Prussian Invasion of Silesia

Prussian Invasion

With the Prussian invasion of Silesia and the revolt in Bohemia, Maria was forced to ask the Hungarian diet for assistance in 1741. The inability of the Austrians to repel the Prussian invasion forced Maria to assemble the Hungarian diet to acquire further assistance in the war effort.

The diet attempted to assert Hungarian interests over Austrian interests as it demanded the institution of better economic policies, an alteration in the coronation oath, and greater Hungarian control over the region.

Maria agreed to negotiate these terms, with the exception of the demand concerning the coronation oath, in order to acquire further Hungarian assistance in the war, but she refused to honor this agreement in its entirety.

As the war continued to deteriorate for the Austrians, Maria was forced to approach the diet again. She promised to give Hungarians greater control over the administration of Hungary, more Hungarian influence in regard to allocation of tax money, the selection of Hungarians to ecclesiastical offices in Hungary, and the promise to give more territory to Hungarian domains.

The members of the diet accepted this proposal and promised to provide the Austrian empress with at least 4 million gulden and a minimum of 60,000 troops.

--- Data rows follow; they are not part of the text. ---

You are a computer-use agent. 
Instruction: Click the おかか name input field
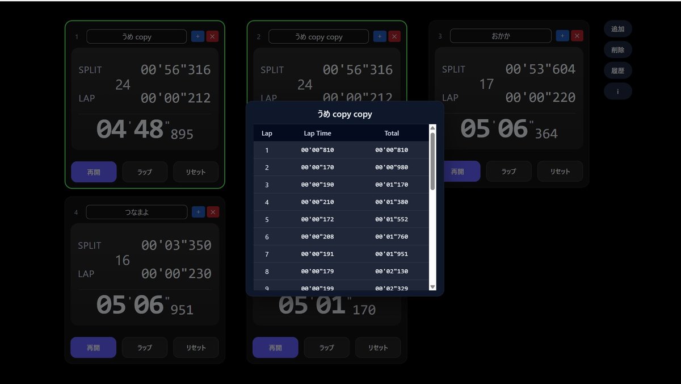coord(500,35)
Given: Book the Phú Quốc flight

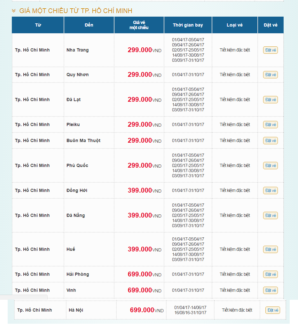Looking at the screenshot, I should pos(270,166).
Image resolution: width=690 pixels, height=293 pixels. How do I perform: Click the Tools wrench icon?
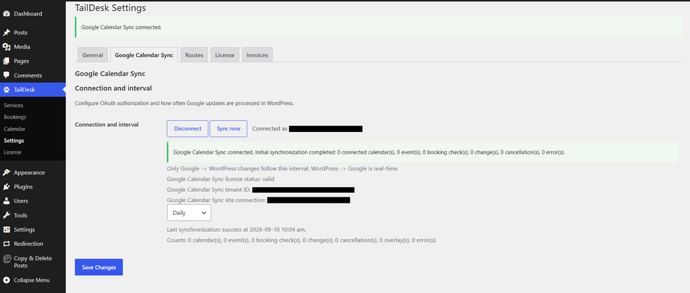point(7,215)
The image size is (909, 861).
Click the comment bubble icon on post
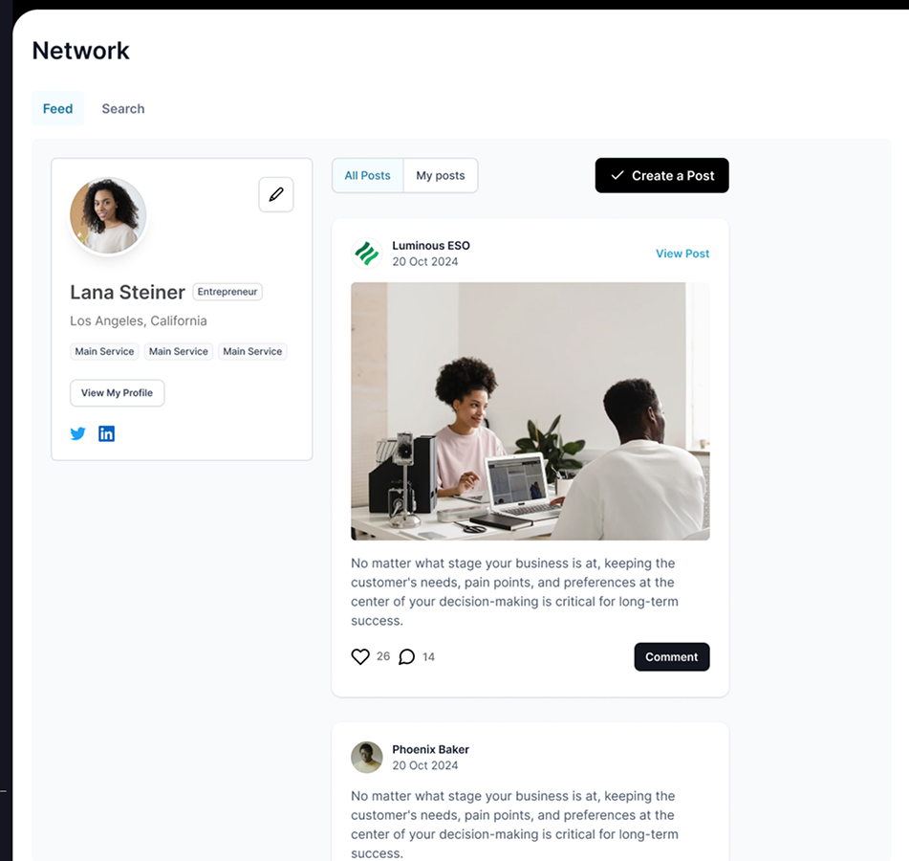click(x=407, y=657)
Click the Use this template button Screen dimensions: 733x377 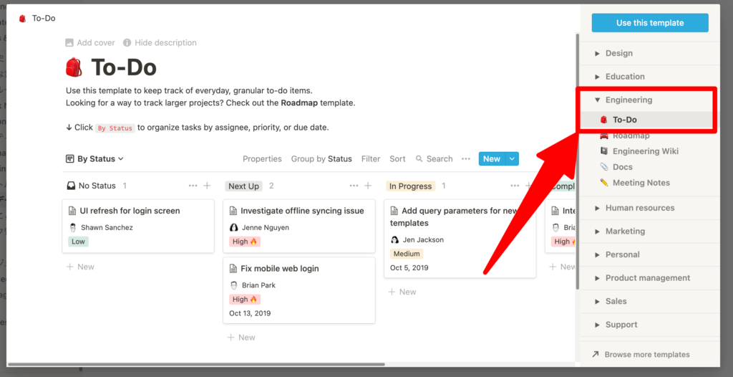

Despite the fact that Maria considered Hungarian opinion when creating government policies, she failed to implement most of the demands to which the Hungarians agreed.

The Hungarians also fell short on their promises regarding the number of troops they could offer to the service of the Crown, which helps to explain the poor performance of the Austrian war effort.

The Peace of Dresden, which was signed in 1745 between the Prussian and Austrian governments, confirmed Prussia’s control over Silesia. Despite the fact that Prussia and Austria negotiated a peace settlement the conflict still continued among the other European powers.

The British became involved in the war with the fear that the expansion of French influence on the European continent would affect Hanover. George II, who was king of England and elector of Hanover, led an army that defeated the French forces at Dettingen in June 1743, but the threat of an army led by Charles Edward Stuart, who was attempting to restore the Stuart dynasty to the throne of England, forced the British to recall a significant portion of their army back to England in 1745.

The invasion failed as Charles could not acquire enough support from the English population, forcing him to give up his march on the English capital.

The remains of the Stuart army were smashed by the duke of Cumberland at Culloden Moor in April 1746. Despite this success by the English at home, the recall of a major portion of the English army allowed the French to capture the Austrian Netherlands.

The war was also fought outside the European continent as the French and British combated with each other for a stronger position on the Indian subcontinent and in North America.

The French were able to launch a successful offensive against the British in India by capturing Madras from the British. The British were able to gain some ground on the French in North America as a coordinated attack by colonists from New England and the Royal Navy captured the French fortress of Louisburg.

The Treaty of Aix-la-Chapelle, which was signed in 1748, forced England to relinquish control of the fortress of Louisburg in Nova Scotia to the French and in exchange, the French returned the Austrian Netherlands to Austria and Madras to the English. Spain and Piedmont-Sardinia each gained territory as the Spanish acquired Parma, and Piedmont-Sardinia acquired some territory in Milan.

The War of the Austrian Succession was an important step in turning Prussia into a strong European power for the acquisition of Silesia increased the population of Prussia, provided Prussia with an abundant amount of coal and iron, and gave the Prussians a thriving textile industry.

Maria Theresa lost territory, but her husband was acknowledged by the German princes as the Emperor of the Holy Roman Empire. Maria spent the rest of her reign attempting to reacquire Silesia from Frederick the Great as she centralized the Austrian administration and undertook reforms in the Austrian army and economic base to accomplish this goal.